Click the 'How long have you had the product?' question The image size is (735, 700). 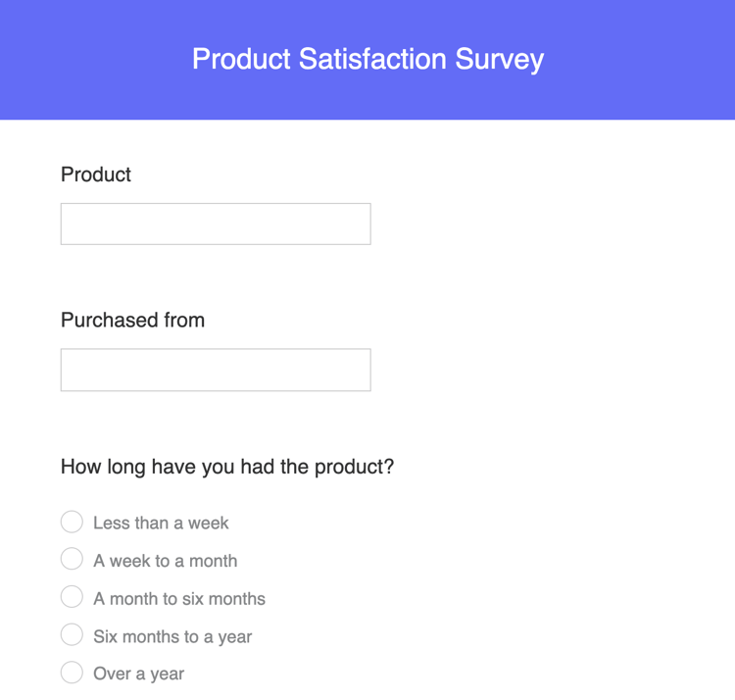[227, 467]
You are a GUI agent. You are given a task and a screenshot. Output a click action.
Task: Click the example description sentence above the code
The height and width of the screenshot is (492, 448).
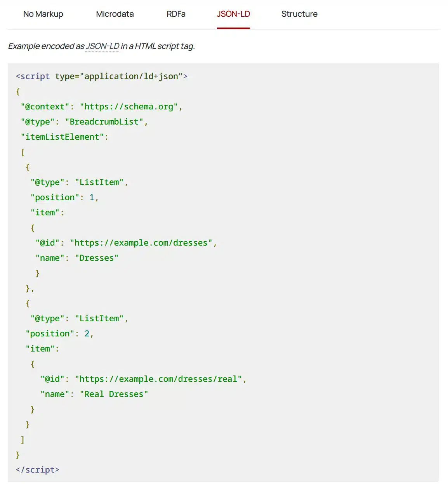[102, 46]
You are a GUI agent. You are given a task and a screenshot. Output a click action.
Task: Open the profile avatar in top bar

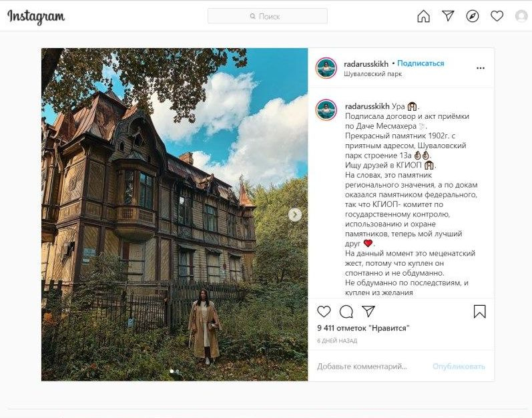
=====
EXERCISE BRIEF: Only the lines from the one with "The height and" through the final line of the entries belong in the answer, set down exactly, with both ends included and no pictures.

RESPONSE TO THE TASK:
The height and width of the screenshot is (492, 448).
[102, 46]
You are a GUI agent. You are given a task and a screenshot. Output a click action.
Task: Open the profile avatar in top bar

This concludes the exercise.